In 2017, stock issuance by SPACs has made a new post-crisis high, surpassing the last peak in 2007 which saw the equity market peak in October of that year prior to the crisis. Before we go any further, we’d better define a "SPAC" just in case you’re unfamiliar with the acronym, although they are also often known as “blank check” companies or “blank check" IPOs. From Investopedia.
A popular type of blank-check company is a special purpose acquisition corporation (SPAC). The founder of a SPAC pools money from investors and he or she may contribute to the SPAC to form a blank-check company with the sole purpose of acquiring another company or companies.
Investors do not have knowledge of how their money will be spent, so they issue blank checks to the SPAC. In turn, the SPAC must receive shareholder approval for all acquisitions and 80% of investor funds must be used in any single deal. If the SPAC fails to find a shareholder-approved deal within two years of creation, it is liquidated and the SPAC's founder loses the investment. Blank-check companies present investors with an alternative similar to private equity.
Here is the Wall Street Journal on the latest iteration of a SPACs boom.
Would you invest in a company that couldn’t tell you what its business was going to be? Some would, in fact they are doing so in record amounts. Blank-check companies, otherwise known as special purpose acquisition companies, or SPACs, are listed companies that raise money from investors to go and buy a company as yet unidentified. The returns to investors can be stellar—but on average they aren’t great. Investing blind looks to be as high-risk as it sounds.

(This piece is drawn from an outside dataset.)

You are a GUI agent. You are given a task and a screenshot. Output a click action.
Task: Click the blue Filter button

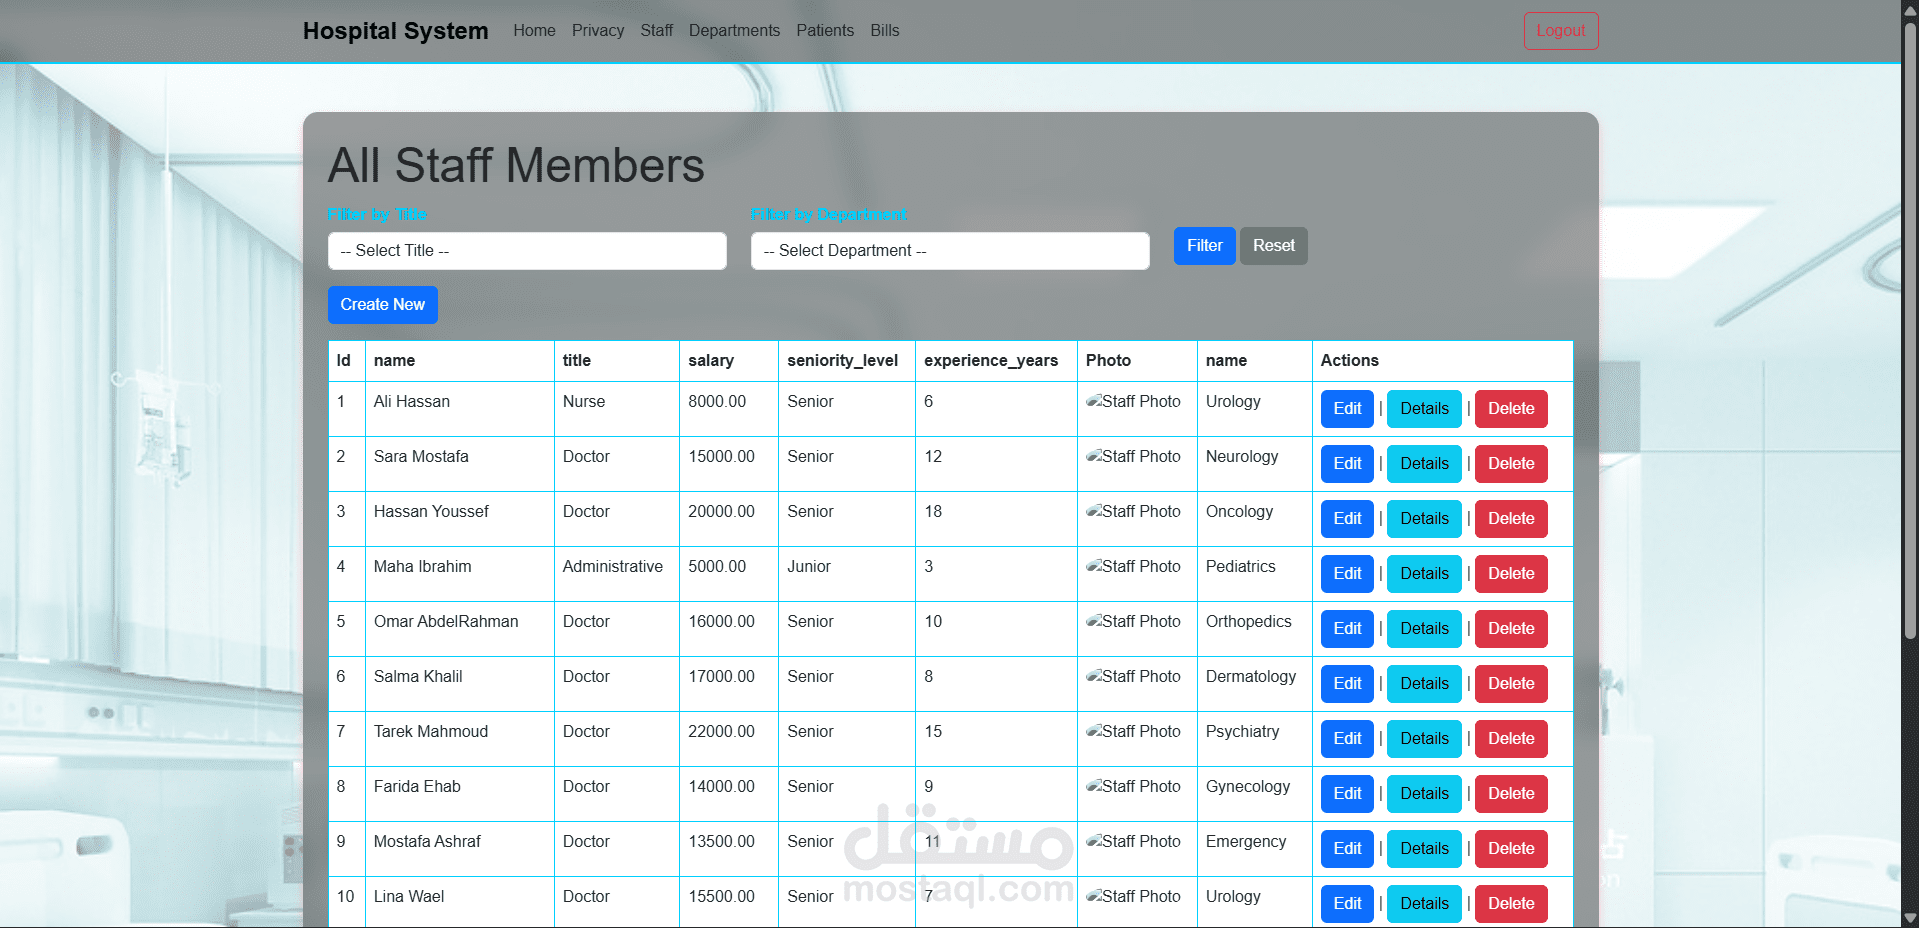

This year, there have been almost $14 billion worth of new listed shares in blank-check companies, a record, outstripping 2007’s $12.3 billion global issuance, and giving it all a peak-of-the-markets feel. Between 2007 and 2017, listings were fewer and issuance averaged less than $3 billion a year.
Equity raised by special purpose acquisition companiesNote: 2017 is year to date; issuance in 2009 was negligibleSource: Dealogic
In terms of peak signals, the primary drivers of the current SPACs boom are euphoric markets and excess liquidity. The WSJ draws the comparison.
Today’s SPAC boom is driven by the same thing as 2007: vast sums of money trying to find a home and any kind of half-decent returns. And private-equity deal makers, who already have more buyout money to invest than at any time in history, are increasingly sponsoring SPACs too, to buy assets that wouldn’t fit the return aims of their private funds.
Firms such as Carlyle , Fortress , Riverstone and TPG have been all behind large deals this year.
Aside from the often illusory lure of high returns (see below), the appeal of investing in a SPACs is a manager or management team with a strong track record. For example, the largest SPAC in 2017 is J2 Acquisition, which raised $1.21 billion. J2 Acquisition is headed by Martin Franklin, which built up the Jarden Corporation through the acquisition of more than 20 consumer businesses. Investors in Jarden made fifty times their initial investment.
The second largest SPAC in 2017 is Silver Run Acquisition Corp. II, which raised $1.035 billion. It boasts the services of former Anadarko CEO, James Hackett.
Money raised by the top five SPACs globally in 2017Source: Dealogic
The major problem for SPACs right now is twofold, firstly the very high valuations of targets and, secondly, the competition for deals between SPACs, private equity and existing corporate buyers has never been more intense. While not specifying this directly, the WSJ ponders on the varying performance of SPACs.
The performance of blank-check companies vary. Plenty close and hand back investors’ cash by reaching the end of their typical two-to-three-year lifespan without finding a deal. Of nearly 300 SPACs that have listed in the U.S. since 2003, 80 have closed and handed back cash, while the total returns to shareholders for the 151 that have completed a deal up to the end of last week amount to an annualized average of 5.1%, according to specialist website Spacanalytics. That compares to 9.4% for the S&P 500 over the same period. (Another 40 SPACs are looking for their acquisition, while 12 have announced a deal but are yet to complete it).
Milos Vulanovic, a professor at Edhec business school in Paris, who studies SPACs, says on average they perform poorly, but he has found common factors to some that do well. SPACs focused on the shipping industry, for example, happen to have performed particularly well, returning on average 154%. But again, that’s a small sample. Some do very well: Centennial Resource Development , which began as a Riverstone-sponsored SPAC, has delivered total returns of 107% since April 2016. Others do poorly: Freedom Acquisition bought U.S. hedge-fund manager GLG in 2007, but after losing roughly half its value it was taken out three-years later by U.K.-listed Man Group.
In the end, the WSJ almost throws up its hands, lamenting that its nigh on impossible to tell which SPACs will be successful before the fact. It notes that some management teams can do both good deals and bad deals. SPACs, it concludes are a “high risk play” and we wouldn’t disagree. However, given they have also acted as a signal for a market top, they are a far higher risk play than they’ve been for a decade.